**Отрывок**
════

«Казалось, нет никаких преград к тому, чтобы гонимая Церковь встретилась с гонимой культурой»

Седакова

Ольга Александровна Седакова

«Встреча свободной культуры и православной традиции в 70-80-е годы»

Доклад на Тихвинских образовательных чтениях (2016 год)

АУДИО + ТЕКСТ

 

 

Ваше Преосвященство, досточтимые отцы, матери, братья и сестры, коллеги!

Для меня большая и смущающая меня, конечно, честь выступать первой в таком высоком собрании. Моя тема связана непосредственно с основной темой конференции –  «О традициях и новаторстве». Но это такого высокого полета тема, это отношение церковной культуры, Церкви и культуры светской – как все это сложилось в русской традиции, и к чему мы пришли к нынешнему моменту.

Начинать придется с того, что, как все здесь, конечно, знают, начиная с петровских преобразований, в России, в русском обществе, в русской культуре сложилось две разных культуры. Потому что новая, привезенная из Европы, с Запада, культура стала культурой только части населения, а другой частью оставалась нетронутой. Но это, более-менее, законное разделение. Христианство, купечество, духовенство оставались наследниками старой культуры, и западное просвещение туда проникало очень немного. А вот аристократия, ведущий культурный слой XVIII-XIX веков, подарил совсем другую культуру европейского типа, которая была построена на основании двух больших переломов, которых Древняя Русь не знала. Это, прежде всего, Возрождение (Ренессанс) и Просвещение. Эти два мировых события до русской культуры дошли с запозданием и уже со своими плодами тех процессов, как это все драматично происходило на месте их рождений. Но, тем не менее, культура, которую наследовали таким образом в России послепетровской – это европейская культура позднепросвещенческая, у которой во многом другие установки, в которых очень важна роль, допустим, отдельной личности. И все достижения вот этого большого исторического процесса, как бы пропущенного в русских землях, пришли вместе со свободной культурой и с наукой. Были усвоены все жанры в литературе (поскольку здесь преподаватели, то я могу свободно, спокойно говорить об этом), все, что создало великую русскую литературу, все жанры, способы, методы писания, стиль – все это было, в общем-то, усвоено по западным европейским моделям. Древняя русская литература не знала ни романа, ни элегии, ни эпиграммы; музыка не знала симфоний и концертов. Древнерусская культура, собственно говоря, продолжалась вплоть до XVIII века. У нас было очень долгое средневековье, которое было сломано, в общем-то, достаточно резко.

════

Данные о расположении слов и элементов
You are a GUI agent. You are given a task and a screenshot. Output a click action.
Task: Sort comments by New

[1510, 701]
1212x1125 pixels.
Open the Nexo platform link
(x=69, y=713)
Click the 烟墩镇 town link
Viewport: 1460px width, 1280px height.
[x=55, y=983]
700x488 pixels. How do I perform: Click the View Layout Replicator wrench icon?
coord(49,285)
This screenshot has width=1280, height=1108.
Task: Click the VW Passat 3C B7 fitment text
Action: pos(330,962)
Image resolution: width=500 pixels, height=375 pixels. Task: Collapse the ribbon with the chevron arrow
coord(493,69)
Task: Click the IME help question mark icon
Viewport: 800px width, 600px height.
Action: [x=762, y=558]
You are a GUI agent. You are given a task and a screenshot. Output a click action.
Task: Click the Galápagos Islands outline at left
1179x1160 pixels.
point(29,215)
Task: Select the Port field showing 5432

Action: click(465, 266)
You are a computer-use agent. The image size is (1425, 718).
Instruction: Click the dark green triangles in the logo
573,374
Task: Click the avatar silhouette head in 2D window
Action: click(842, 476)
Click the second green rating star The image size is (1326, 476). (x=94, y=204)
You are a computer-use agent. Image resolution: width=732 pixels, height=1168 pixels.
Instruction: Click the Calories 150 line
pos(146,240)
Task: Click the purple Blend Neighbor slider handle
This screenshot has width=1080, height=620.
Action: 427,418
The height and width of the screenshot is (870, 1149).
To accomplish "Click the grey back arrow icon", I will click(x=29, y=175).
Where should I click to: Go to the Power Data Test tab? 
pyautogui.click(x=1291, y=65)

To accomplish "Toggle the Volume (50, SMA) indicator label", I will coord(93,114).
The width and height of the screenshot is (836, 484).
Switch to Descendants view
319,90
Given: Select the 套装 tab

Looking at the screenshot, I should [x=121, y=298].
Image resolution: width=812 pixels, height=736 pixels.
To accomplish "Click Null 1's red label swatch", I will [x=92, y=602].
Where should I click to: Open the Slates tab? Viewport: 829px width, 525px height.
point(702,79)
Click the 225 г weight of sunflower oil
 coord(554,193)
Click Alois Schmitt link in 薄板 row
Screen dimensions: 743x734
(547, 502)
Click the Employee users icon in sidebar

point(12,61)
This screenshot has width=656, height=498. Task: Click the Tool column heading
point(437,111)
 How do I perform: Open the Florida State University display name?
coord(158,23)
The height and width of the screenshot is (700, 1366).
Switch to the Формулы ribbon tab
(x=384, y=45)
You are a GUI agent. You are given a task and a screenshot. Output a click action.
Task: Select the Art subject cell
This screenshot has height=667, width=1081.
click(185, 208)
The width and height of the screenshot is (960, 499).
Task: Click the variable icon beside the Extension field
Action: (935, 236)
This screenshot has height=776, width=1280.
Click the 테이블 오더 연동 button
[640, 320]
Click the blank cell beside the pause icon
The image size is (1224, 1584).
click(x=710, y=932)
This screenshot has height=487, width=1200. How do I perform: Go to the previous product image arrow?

════

**Текст задания**
Воспроизведите без изменений часть отрывка: начните со слов «Для меня большая» и остановитесь после слов «к нынешнему моменту.».

**Результат выполнения**
Для меня большая и смущающая меня, конечно, честь выступать первой в таком высоком собрании. Моя тема связана непосредственно с основной темой конференции –  «О традициях и новаторстве». Но это такого высокого полета тема, это отношение церковной культуры, Церкви и культуры светской – как все это сложилось в русской традиции, и к чему мы пришли к нынешнему моменту.